On the other hand, lending to nonresidents contracted by 8.1% to P303.208 billion, marking a steeper decline from the -4.5% logged at end-November. These include loans disbursed by big banks’ foreign currency deposit units.

LIQUIDITY GROWTH SLOWS
Meanwhile, separate BSP data showed that liquidity growth fell to its weakest in four months at 7% as of December. This was also slower than the 7.6% increase in the previous month.

Domestic liquidity (M3) — a measure of the amount of money in the economy that includes currencies in circulation, bank deposits, and other financial assets easily convertible to cash — stood at P20.108 trillion by yearend.

“After adjusting for seasonal fluctuations, M3 remained broadly stable from November,” the central bank said in a statement.

Domestic claims, which include claims from private and government entities, climbed by 10.1% year on year to P22.588 trillion, slowing from the 10.6% growth as of November.

This came as subdued bank lending to non-financial private corporations and households dragged growth of claims on the private sector down to 10.1% from 11.1% a month ago. Private sector claims reached P14.512 trillion during the period.

Meanwhile, the BSP said higher borrowings lifted net claims on the central government by 10.8% to P6.135 trillion. However, this was slower than the 11% growth seen at end-November.

Central bank data also showed that net foreign assets (NFA) in peso terms climbed by 6.1% as of December from 4.4% a month prior.

Broken down, the BSP’s NFAs edged up by 5.3%, picking up from 1.9% the previous month.

On the other hand, banks’ NFAs went up by 13% annually driven by larger holdings of foreign currency-denominated debt securities.

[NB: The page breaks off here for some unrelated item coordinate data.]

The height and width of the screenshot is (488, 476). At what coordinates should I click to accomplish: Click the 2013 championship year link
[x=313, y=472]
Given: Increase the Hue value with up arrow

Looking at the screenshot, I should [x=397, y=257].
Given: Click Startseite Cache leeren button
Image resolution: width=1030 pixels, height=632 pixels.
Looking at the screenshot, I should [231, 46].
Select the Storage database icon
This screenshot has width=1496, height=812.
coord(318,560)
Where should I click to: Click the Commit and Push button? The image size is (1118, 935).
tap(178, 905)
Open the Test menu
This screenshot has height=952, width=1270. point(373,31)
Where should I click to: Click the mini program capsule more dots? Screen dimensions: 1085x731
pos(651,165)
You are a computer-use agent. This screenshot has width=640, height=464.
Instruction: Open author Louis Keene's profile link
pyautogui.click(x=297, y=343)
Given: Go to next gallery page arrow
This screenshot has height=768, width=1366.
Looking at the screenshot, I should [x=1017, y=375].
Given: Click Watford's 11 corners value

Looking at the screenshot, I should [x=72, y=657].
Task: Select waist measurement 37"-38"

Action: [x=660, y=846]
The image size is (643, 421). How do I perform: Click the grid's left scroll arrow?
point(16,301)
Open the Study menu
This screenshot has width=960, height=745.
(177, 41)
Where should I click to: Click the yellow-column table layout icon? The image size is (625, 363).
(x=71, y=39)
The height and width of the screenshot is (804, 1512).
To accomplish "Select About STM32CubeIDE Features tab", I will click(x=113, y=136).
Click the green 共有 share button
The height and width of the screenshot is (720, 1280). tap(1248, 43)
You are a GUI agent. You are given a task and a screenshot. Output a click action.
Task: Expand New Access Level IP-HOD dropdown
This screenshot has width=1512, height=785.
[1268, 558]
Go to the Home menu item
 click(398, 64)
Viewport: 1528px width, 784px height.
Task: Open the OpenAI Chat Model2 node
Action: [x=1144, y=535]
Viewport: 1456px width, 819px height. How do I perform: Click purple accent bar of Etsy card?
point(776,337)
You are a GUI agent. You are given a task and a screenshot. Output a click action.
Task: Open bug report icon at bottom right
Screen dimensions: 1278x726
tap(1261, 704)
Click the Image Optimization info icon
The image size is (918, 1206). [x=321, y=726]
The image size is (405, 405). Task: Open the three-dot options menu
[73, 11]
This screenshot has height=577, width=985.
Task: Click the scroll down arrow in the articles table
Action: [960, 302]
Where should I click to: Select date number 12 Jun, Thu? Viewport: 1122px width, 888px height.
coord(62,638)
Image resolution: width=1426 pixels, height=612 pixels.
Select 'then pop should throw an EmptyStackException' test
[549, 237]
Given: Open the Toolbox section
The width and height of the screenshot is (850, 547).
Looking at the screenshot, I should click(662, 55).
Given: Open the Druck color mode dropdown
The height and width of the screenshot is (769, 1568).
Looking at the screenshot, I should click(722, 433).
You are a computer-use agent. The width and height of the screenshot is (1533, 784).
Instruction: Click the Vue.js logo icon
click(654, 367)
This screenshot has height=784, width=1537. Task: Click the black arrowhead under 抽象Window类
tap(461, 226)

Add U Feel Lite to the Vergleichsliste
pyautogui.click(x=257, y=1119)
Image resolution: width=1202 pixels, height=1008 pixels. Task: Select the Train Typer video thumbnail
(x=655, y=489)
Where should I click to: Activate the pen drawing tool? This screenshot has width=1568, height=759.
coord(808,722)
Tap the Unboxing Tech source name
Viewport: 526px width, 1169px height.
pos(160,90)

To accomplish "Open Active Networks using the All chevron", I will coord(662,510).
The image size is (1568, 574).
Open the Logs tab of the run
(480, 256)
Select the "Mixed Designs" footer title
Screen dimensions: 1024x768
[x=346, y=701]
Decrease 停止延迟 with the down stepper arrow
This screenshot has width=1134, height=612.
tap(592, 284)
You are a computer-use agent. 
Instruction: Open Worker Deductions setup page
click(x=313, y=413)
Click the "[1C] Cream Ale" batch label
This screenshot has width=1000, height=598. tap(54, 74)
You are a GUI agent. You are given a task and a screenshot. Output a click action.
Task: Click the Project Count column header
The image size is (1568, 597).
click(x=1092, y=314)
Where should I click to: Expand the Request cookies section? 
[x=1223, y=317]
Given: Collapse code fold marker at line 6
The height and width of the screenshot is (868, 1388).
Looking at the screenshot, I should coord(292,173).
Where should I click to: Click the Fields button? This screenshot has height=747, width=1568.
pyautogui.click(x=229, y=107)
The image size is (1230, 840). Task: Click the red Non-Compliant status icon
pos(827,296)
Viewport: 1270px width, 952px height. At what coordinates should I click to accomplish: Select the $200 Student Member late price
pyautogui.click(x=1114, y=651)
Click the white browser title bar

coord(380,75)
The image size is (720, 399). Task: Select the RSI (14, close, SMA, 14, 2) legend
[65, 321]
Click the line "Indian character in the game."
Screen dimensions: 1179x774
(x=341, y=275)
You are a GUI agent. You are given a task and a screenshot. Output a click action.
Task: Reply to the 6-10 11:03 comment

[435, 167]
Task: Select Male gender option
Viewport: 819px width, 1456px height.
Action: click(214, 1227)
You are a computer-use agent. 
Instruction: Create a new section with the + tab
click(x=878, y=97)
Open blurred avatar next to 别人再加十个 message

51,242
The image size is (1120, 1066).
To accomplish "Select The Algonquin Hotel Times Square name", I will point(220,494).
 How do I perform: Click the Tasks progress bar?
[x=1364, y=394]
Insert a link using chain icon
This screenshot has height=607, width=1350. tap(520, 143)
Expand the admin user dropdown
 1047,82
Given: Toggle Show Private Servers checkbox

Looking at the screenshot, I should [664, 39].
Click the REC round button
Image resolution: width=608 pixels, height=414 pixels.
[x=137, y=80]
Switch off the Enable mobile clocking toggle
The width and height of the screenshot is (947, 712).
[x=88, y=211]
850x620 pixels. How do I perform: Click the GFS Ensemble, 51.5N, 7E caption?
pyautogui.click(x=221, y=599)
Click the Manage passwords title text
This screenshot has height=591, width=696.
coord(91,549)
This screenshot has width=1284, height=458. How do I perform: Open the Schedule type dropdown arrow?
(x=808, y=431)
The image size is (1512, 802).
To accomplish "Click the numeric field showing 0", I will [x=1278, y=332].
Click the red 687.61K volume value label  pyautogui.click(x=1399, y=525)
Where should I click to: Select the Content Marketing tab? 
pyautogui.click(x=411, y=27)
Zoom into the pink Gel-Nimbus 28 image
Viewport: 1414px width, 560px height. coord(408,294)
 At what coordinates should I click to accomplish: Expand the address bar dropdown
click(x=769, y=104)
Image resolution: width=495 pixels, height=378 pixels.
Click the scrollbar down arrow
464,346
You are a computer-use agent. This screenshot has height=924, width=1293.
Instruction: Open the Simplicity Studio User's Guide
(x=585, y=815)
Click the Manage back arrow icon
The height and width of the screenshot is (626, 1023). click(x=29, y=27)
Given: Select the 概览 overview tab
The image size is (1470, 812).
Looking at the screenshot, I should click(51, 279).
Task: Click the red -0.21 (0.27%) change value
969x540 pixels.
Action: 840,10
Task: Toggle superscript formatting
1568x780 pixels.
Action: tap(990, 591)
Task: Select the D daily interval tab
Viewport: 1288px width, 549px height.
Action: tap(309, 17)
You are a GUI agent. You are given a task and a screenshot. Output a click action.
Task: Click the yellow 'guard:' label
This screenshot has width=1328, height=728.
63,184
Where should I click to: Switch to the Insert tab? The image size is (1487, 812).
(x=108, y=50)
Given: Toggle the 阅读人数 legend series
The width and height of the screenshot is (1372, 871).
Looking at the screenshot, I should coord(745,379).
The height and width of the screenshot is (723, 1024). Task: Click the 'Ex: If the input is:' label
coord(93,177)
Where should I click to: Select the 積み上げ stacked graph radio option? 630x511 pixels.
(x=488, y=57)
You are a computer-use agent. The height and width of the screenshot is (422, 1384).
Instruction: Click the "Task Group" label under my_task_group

However, this marked a sharp slowdown from the 26.9% pace as of November.

NFAs reflect the difference between depository corporations’ claims and liabilities to nonresidents.

“The BSP monitors bank loans because they are a key transmission channel of monetary policy,” the central bank said. “Looking ahead, the BSP will ensure that domestic liquidity and bank lending conditions remain consistent with its price and financial stability mandates.”